I want to leave my wife. It’s not because I’m in love with another woman or because of anything she’s done wrong. It’s just that, after four years of marriage, I’m finally facing the painful truth. She’s a great person, but she’s just not right for me to be married and committed to for the rest of my life.

I know it’s sad, especially for her, but it will be even sadder for me if I live a lie and stay. We’ve never had children, thank goodness. I haven’t wanted them, but I’m now realizing it may just be because I’m married to the wrong person.

I don’t have intimacy problems. I’m not afraid of closeness. I just know now that I married the wrong person.
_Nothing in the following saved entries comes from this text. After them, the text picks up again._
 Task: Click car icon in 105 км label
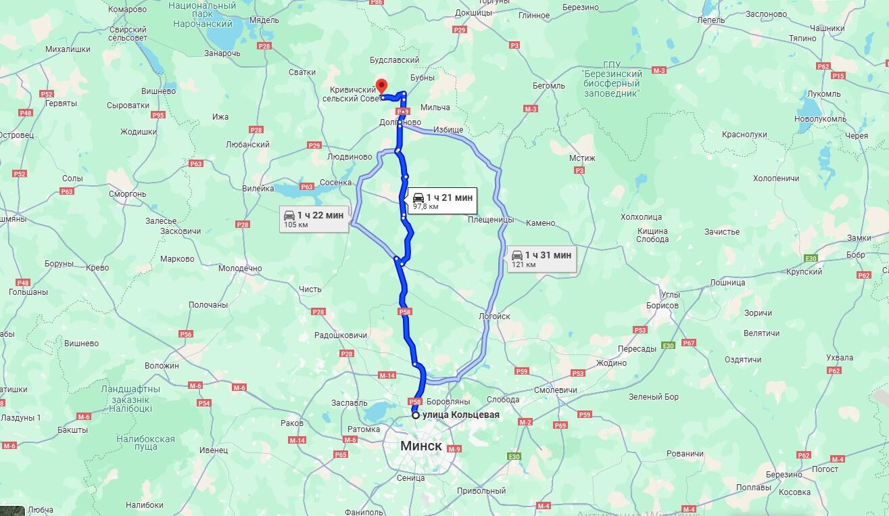click(x=289, y=215)
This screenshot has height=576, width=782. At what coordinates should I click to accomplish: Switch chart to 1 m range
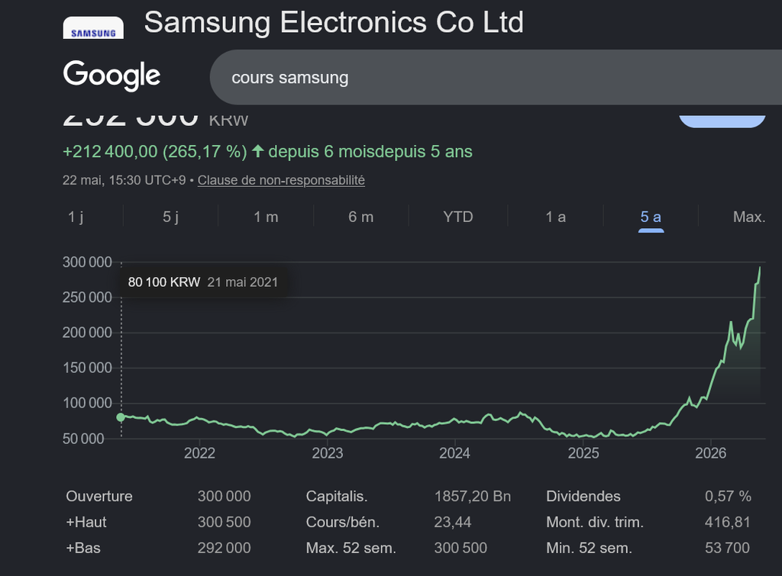pos(266,217)
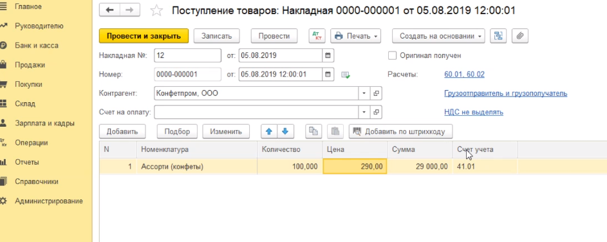This screenshot has width=607, height=242.
Task: Add document to favorites star icon
Action: pyautogui.click(x=156, y=10)
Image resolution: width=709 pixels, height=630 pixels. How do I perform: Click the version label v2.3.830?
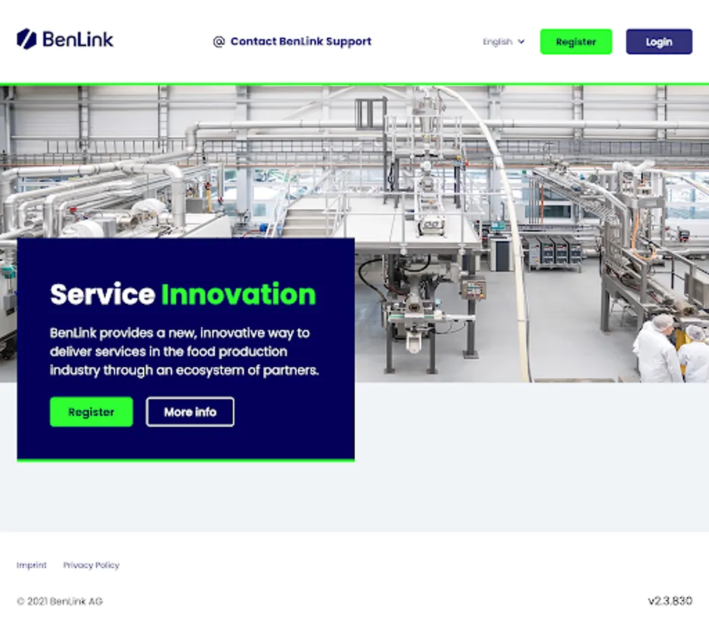pyautogui.click(x=670, y=601)
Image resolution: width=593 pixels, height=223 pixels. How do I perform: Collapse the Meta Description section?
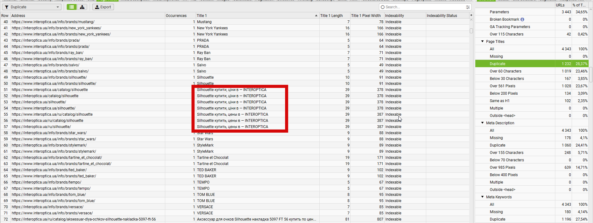coord(482,123)
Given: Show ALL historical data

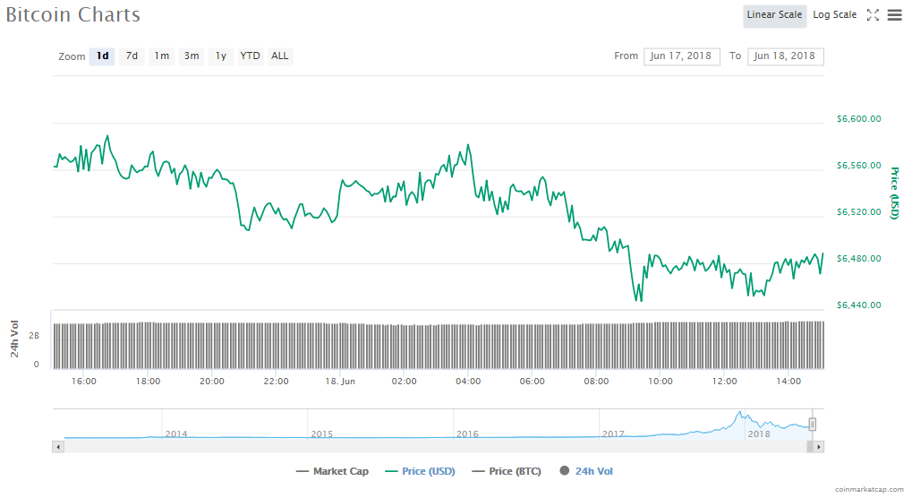Looking at the screenshot, I should (280, 56).
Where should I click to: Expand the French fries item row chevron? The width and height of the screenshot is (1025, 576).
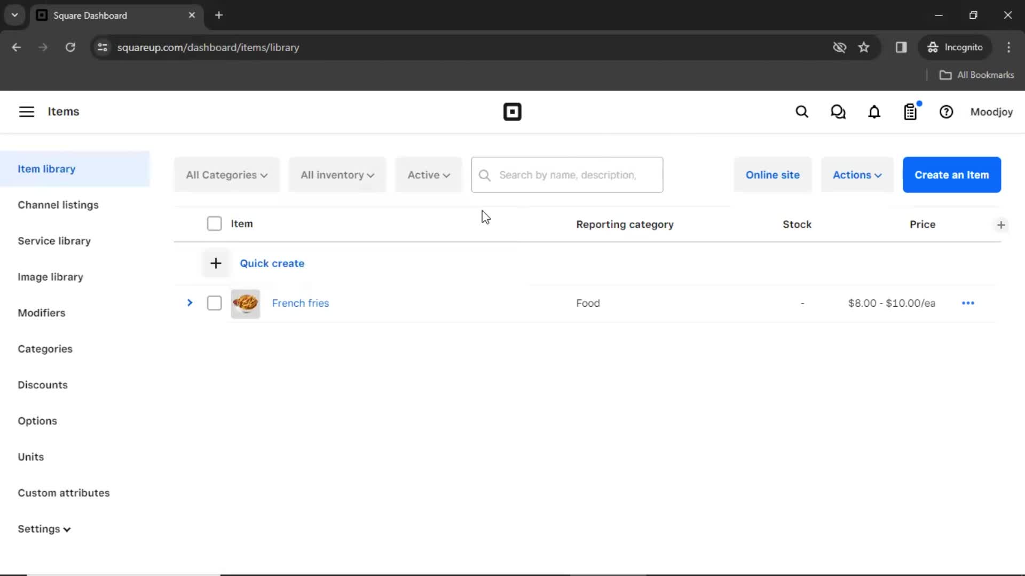pos(190,302)
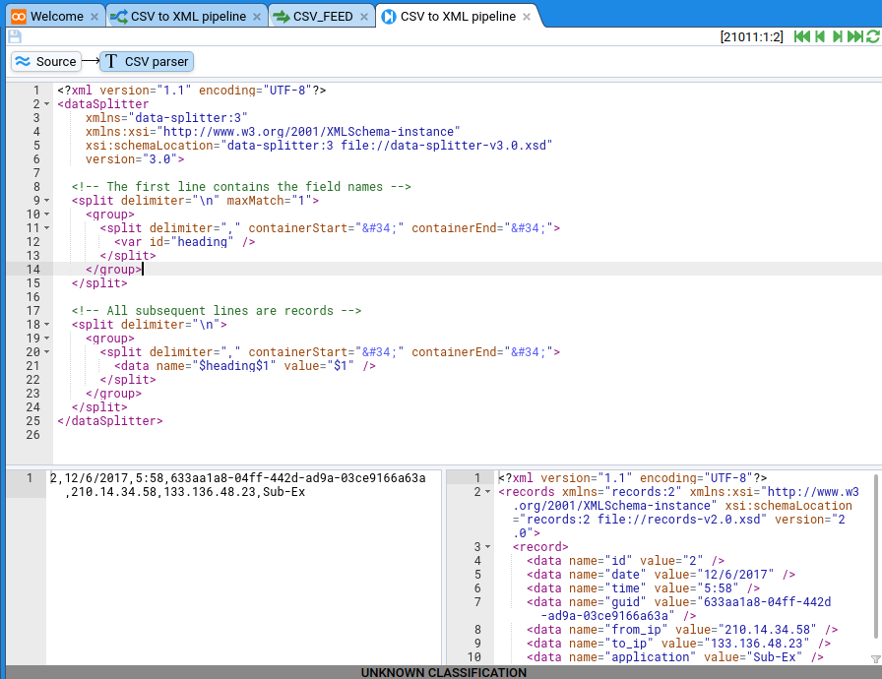Open the output filter funnel icon

pyautogui.click(x=875, y=658)
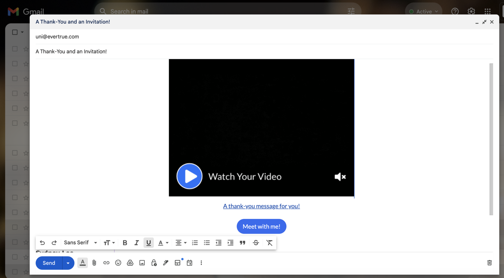The image size is (504, 278).
Task: Open the text color picker
Action: (163, 243)
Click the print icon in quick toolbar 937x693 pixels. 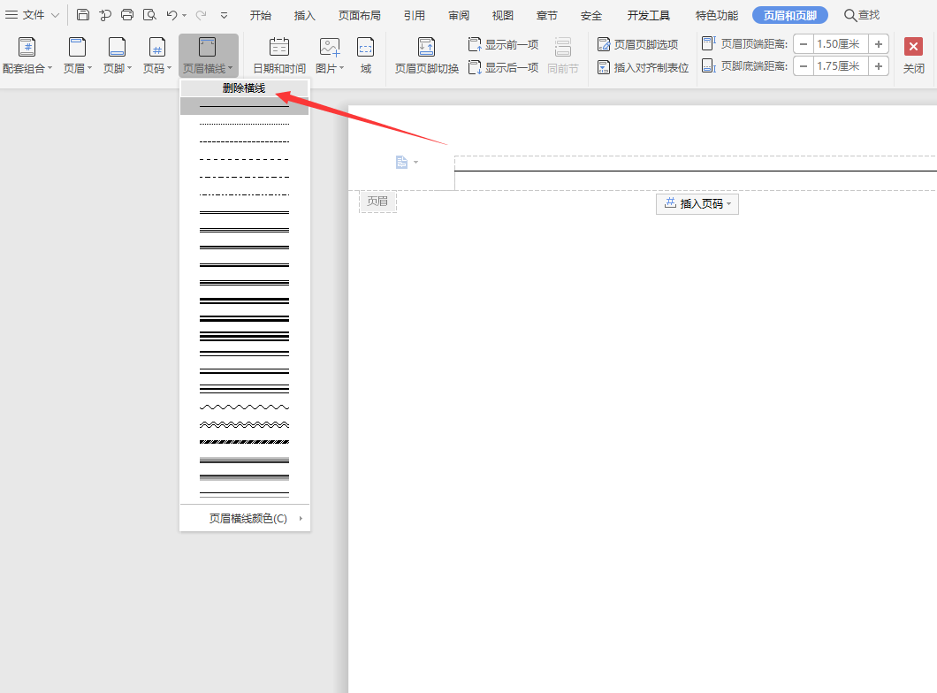127,15
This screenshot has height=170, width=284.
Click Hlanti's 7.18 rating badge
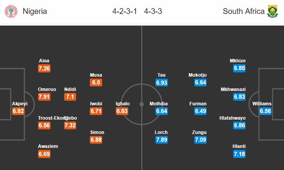[239, 154]
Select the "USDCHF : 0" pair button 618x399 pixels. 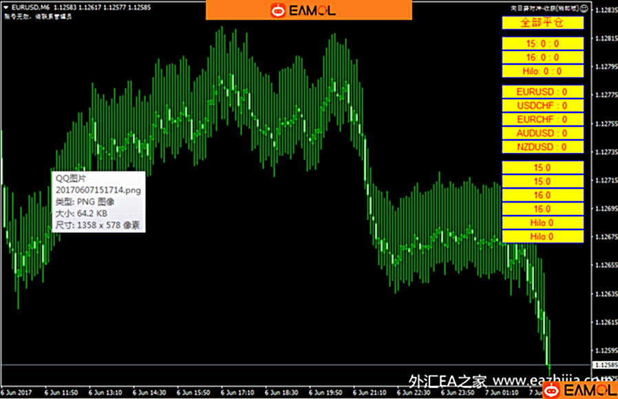(542, 105)
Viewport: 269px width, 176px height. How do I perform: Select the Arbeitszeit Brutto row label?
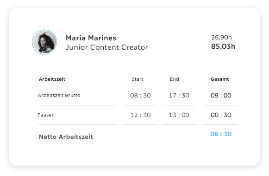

I don’t want to stick with a mediocre marriage, settling for low-level dissatisfaction.

  — Ethan

Dear Ethan, 

Sometimes unresolved conflict can fool a person into thinking love is lost when it’s actually only buried beneath simmering resentment. The love could still be there but can’t be accessed. Before making a final decision, take care not to simply believe you only have two options: staying married and unhappy, or getting a divorce to be happy again. Perhaps your marriage can be saved if you’re both ready to do the work it takes. Instead of repeating your mistakes, a marriage can sometimes be repaired and an unnecessary divorce avoided. 

If you’re absolutely sure you don’t want to fight to save your marriage, no one should try to talk you into it. What concerns me, though, is what motivated you to write to me if you’re already positive that divorce is the right choice? Are you asking me for information on how to tell your wife or is there still a small part of you that wants to make sure you’re 100 percent certain before you actually leave? 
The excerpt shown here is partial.